We see Alexei first addicted to Polina, the General to status, Grandmama to gambling, de Blanche to status, Alexei to gambling — the list goes on and on. No stone is left unturned; the concept of addiction is thoroughly investigated and interrogated throughout the text.

“We lost the second friedrich d’or too; we put a third on. Grandmama could scarcely sit still, her burning eyes were absolutely pinned on the ball, bouncing over the ridges of the spinning wheel. We lost the third too. Grandmama was losing her temper, she could not sit still, she even struck her fist on the table when the croupier proclaimed ‘trente-six’ instead of the expected zero.” — Fyodor Dostoevsky, The Gambler

See what I mean? This, this right here, is the point of literature.

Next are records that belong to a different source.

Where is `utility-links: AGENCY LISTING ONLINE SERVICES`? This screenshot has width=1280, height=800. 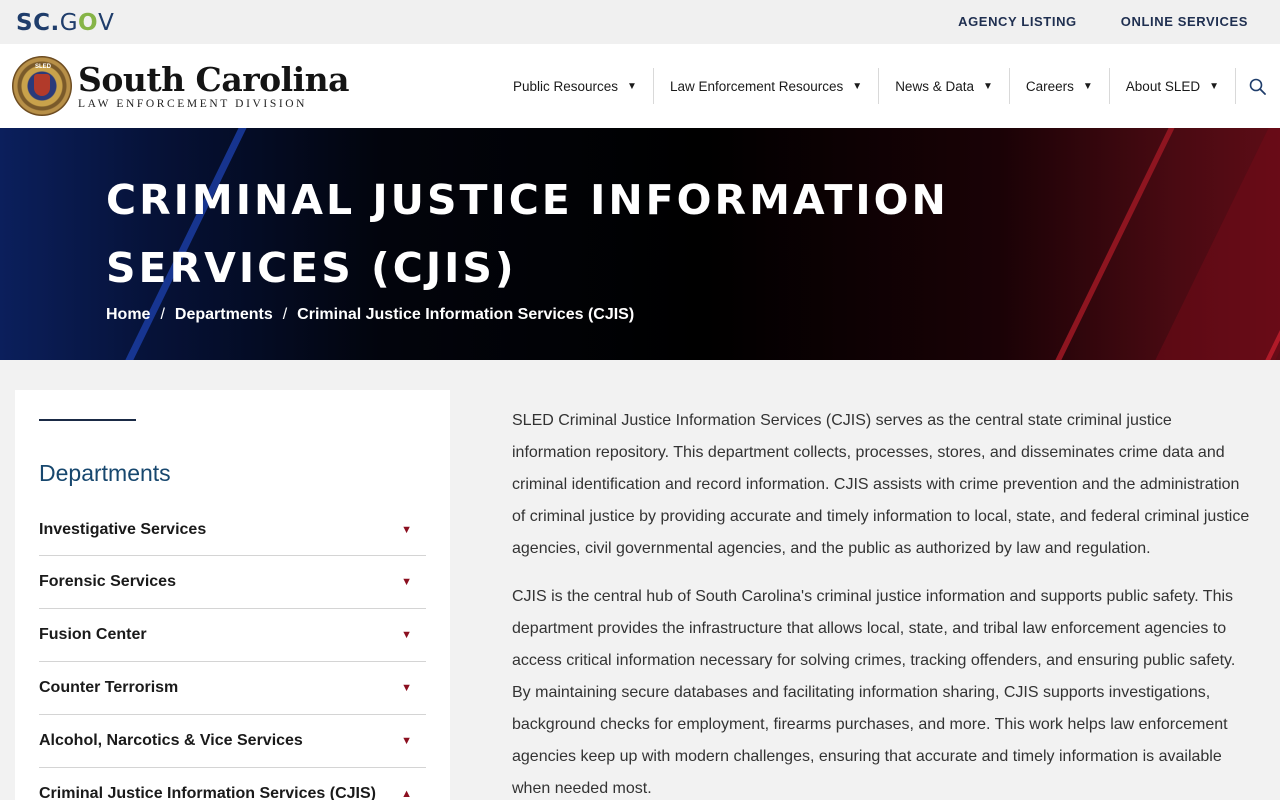
utility-links: AGENCY LISTING ONLINE SERVICES is located at coordinates (1103, 22).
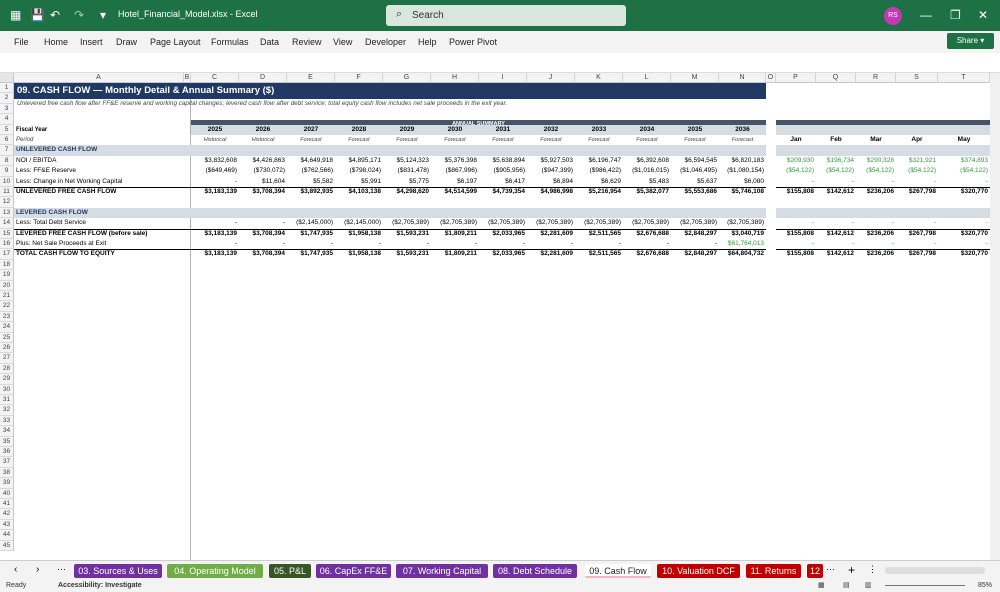 Image resolution: width=1000 pixels, height=592 pixels. What do you see at coordinates (455, 171) in the screenshot?
I see `value-cell: ($867,996)` at bounding box center [455, 171].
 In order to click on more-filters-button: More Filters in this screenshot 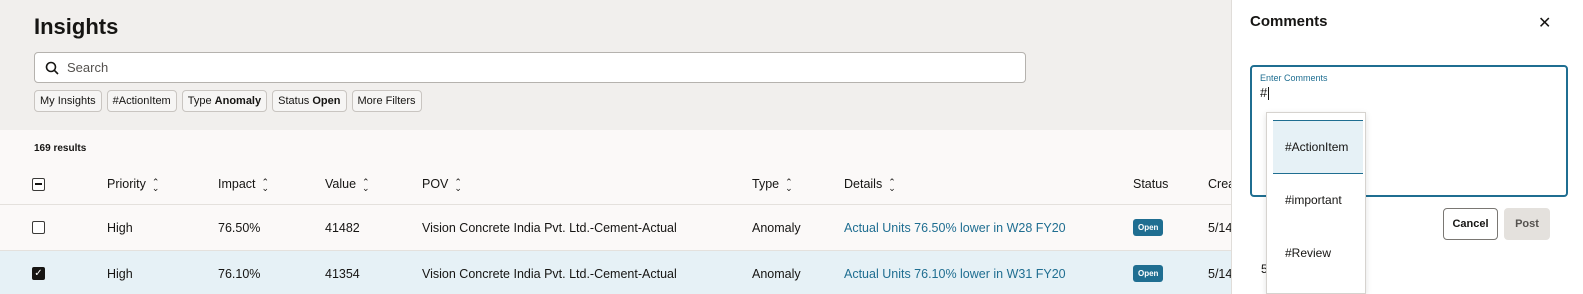, I will do `click(386, 101)`.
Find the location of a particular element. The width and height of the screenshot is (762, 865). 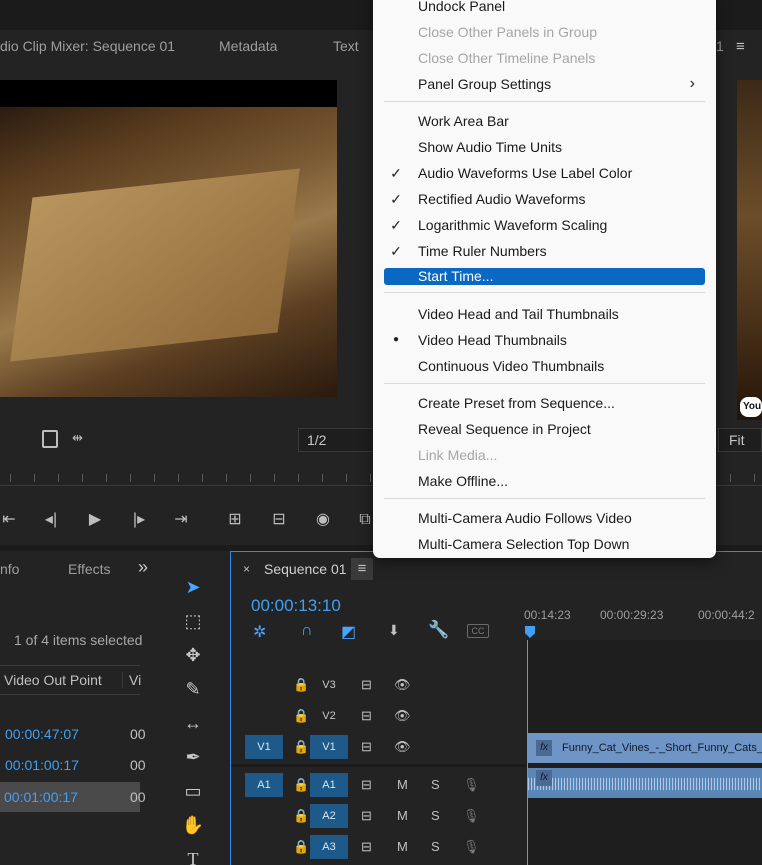

step-back-icon: ◂| is located at coordinates (51, 520).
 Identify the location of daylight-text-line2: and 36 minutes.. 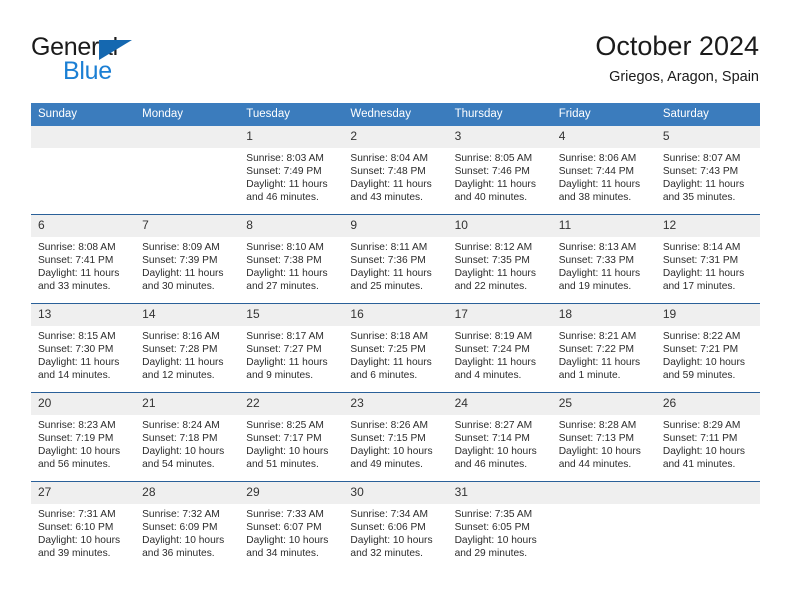
(178, 554).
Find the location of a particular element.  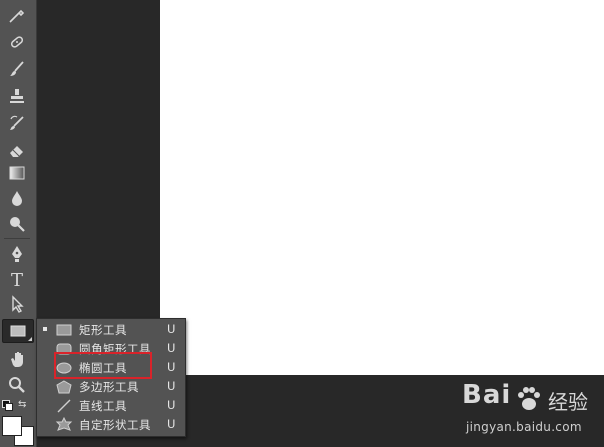

path-selection-icon is located at coordinates (18, 304).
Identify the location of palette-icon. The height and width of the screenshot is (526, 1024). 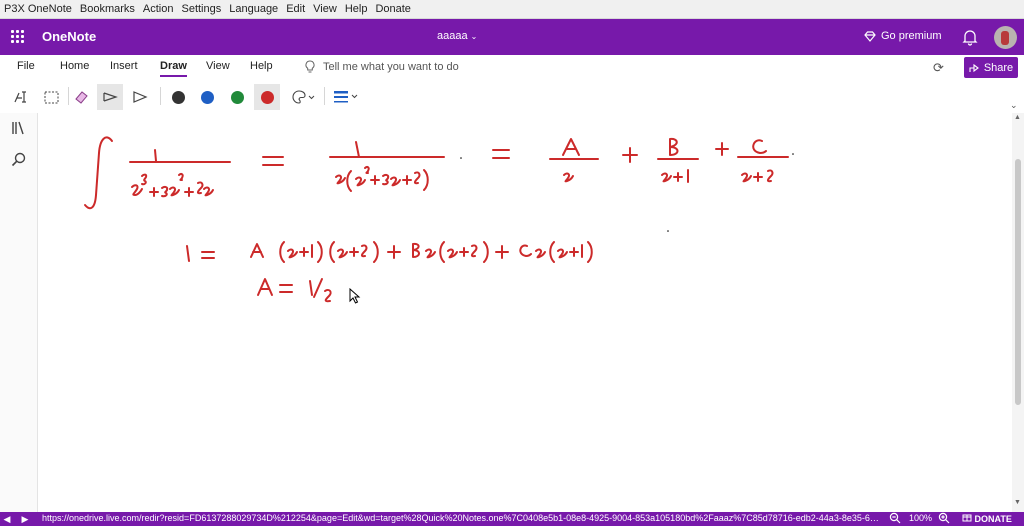
(304, 97).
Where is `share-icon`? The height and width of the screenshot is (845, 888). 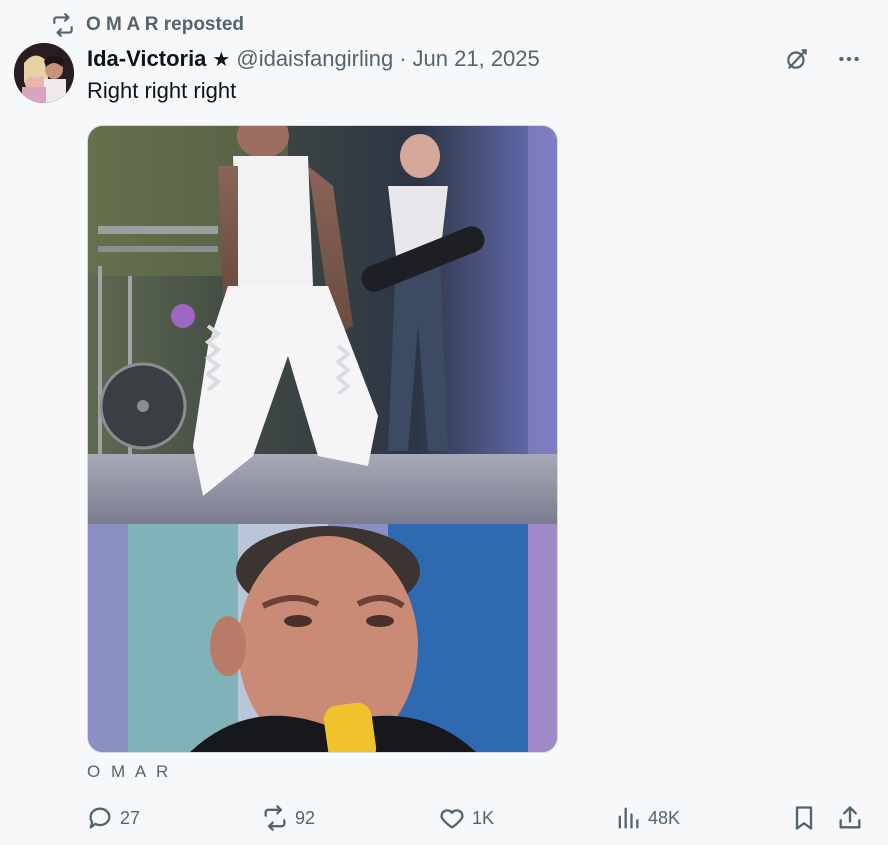
share-icon is located at coordinates (850, 818).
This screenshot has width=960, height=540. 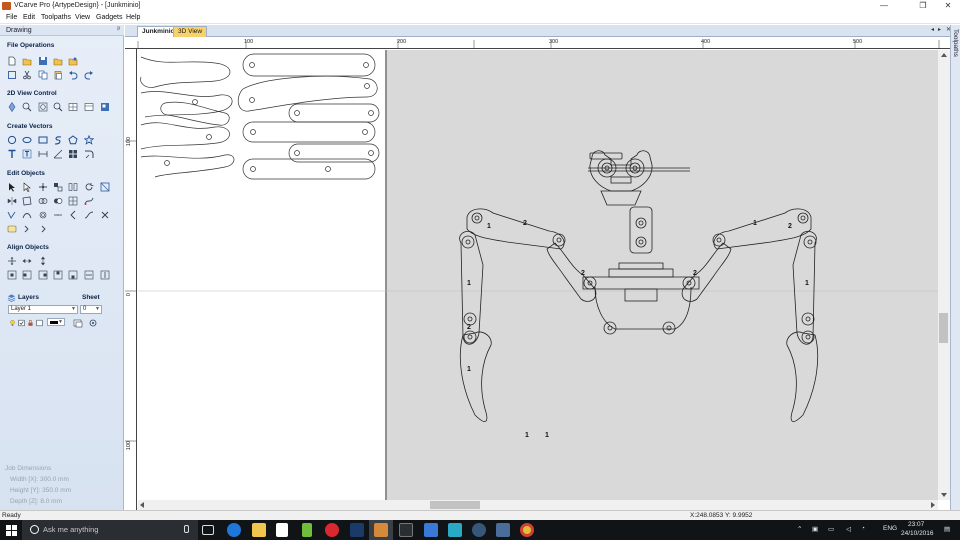 What do you see at coordinates (27, 201) in the screenshot?
I see `distort-icon` at bounding box center [27, 201].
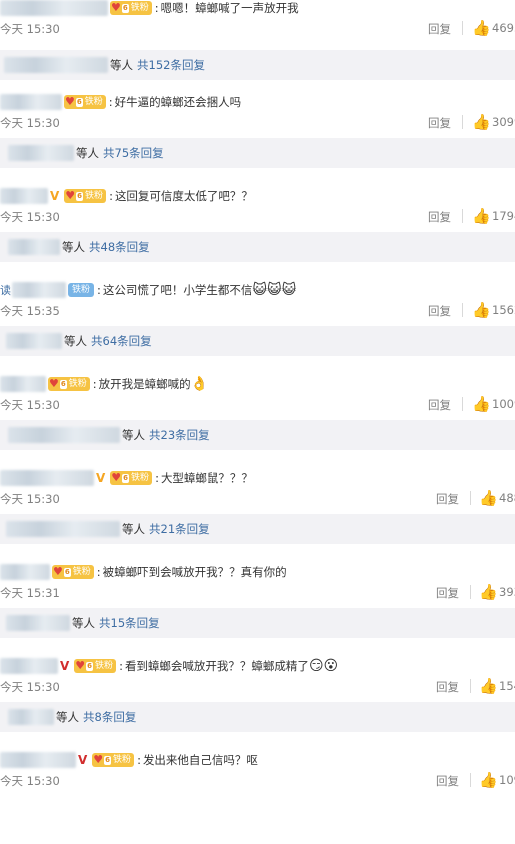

I don’t think I’ve ever read a work that describes addiction in such a compelling and honest, yet subtle way. Dostoevsky has the unique ability to make the throes of such a violent disease beautiful.

He demonstrates the destructive, all-consuming nature of addiction without relying on the gore, chaos, and destruction that so many other writers, myself included at times, resort to. This isn’t to say that those other ways are bad, not at all, just that this book is unique and different and well worth a read.